PAGE EXTRACT:
== == ==
What a time to be alive. Smartwatches, self-driving cars, every restaurant available for delivery, no shame for laying on a couch all day to watch TV, Chewy Chip-Ahoy. So much progress. So much technology. So much innovation. So much delicious food. So many choices for which piece of paper to fill out when you walk into a bank. Did that entire sector of the economy miss the memo? Did no one tell them that it isn’t 1879 anymore? Why are they always the last ones to know … everytime?
For starters, how long did it take banks to get useful online applications up? Too long. How long did it take for banks to finally jump on the happy app train? Too long. How long did it take for banks to do everything in their power to have minimal interactions with customers? Well, this is to be determined since they still seem to love face to face awkward money conversations. Self service is the future. Why talk to an angry, or confused, customer on the phone when they could read an article, or talk to a robot, and figure it out themselves? Anyways, I digress. Back to what’s really important here, which is how confusing it is to write on paper at the bank. It’s the only time I actually write something that doesn’t involve a screen and a cursor.
== == ==
REQUIRED WORK:
1/ Which things does the passage about banks list in the sentence right after "What a time to be alive."?
2/ Could you carry the passage about banks forward, picking up after its final sentence?

INFORMATION SUPPLIED:
== == ==
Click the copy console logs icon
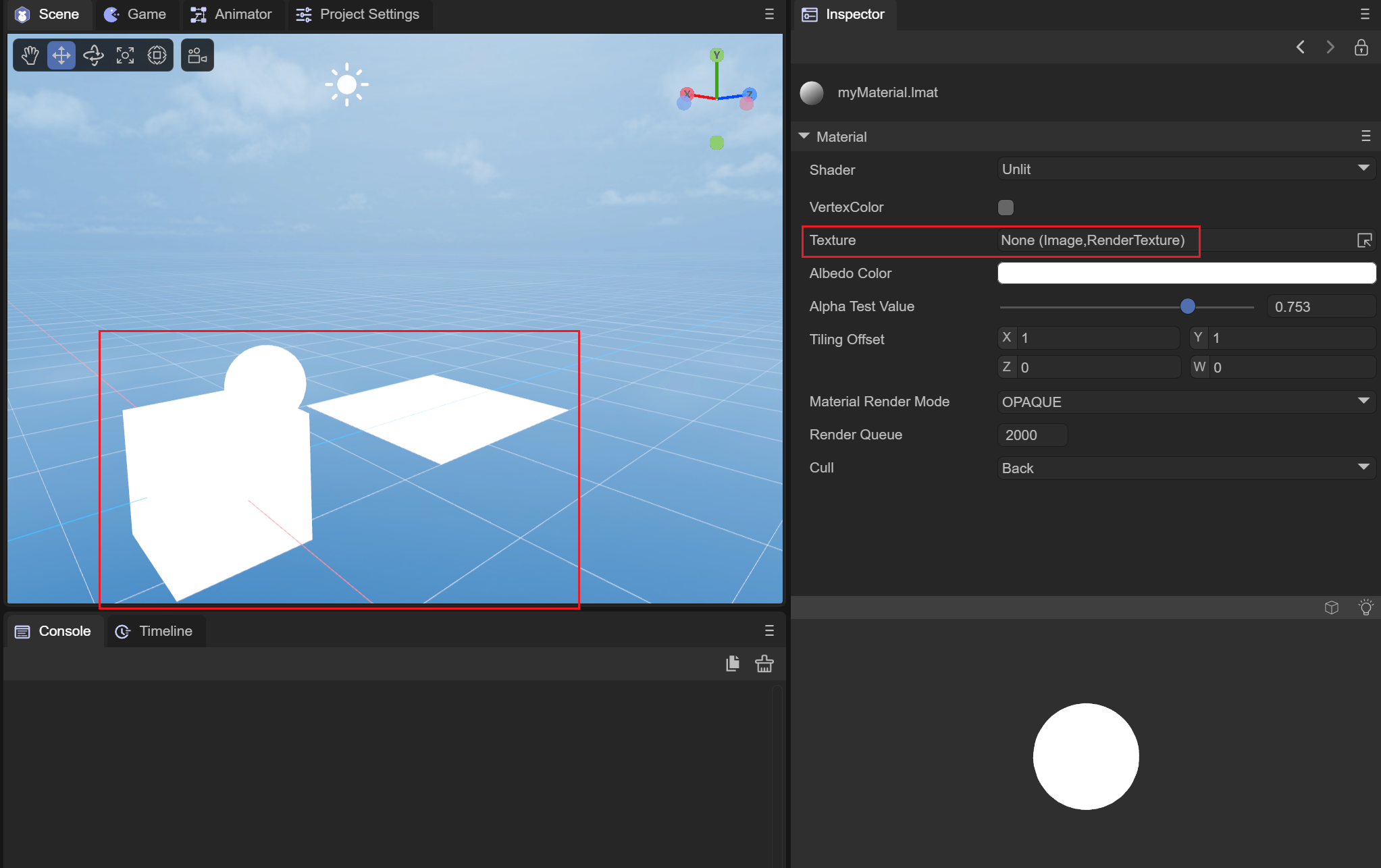 pos(733,664)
== == ==
ANSWERS:
1/
- Smartwatches
- Self-driving cars
- Every restaurant available for delivery
- No shame for laying on a couch all day to watch TV
- Chewy Chip-Ahoy

2/
Some financial institutes have graciously allowed app users to deposit checks via picture. Genius. One less interaction and one less stressful choice at the paper counter. Choosing a slip is somewhat almost kind of intuitive. They’re all different colors. Then it’s usually an educated guess based on the two words I know: deposit and withdrawal. One is exciting and the other is sad. When in doubt, go with the more positive choice. That’s the easy part, though. After you have carefully selected what you hope to be the right check-sized piece of paper, then you have to fill it out. Who knows their bank account number off the top of their head? I don’t even memorize phone numbers, you think I’m going to memorize my bank number? Hard pass.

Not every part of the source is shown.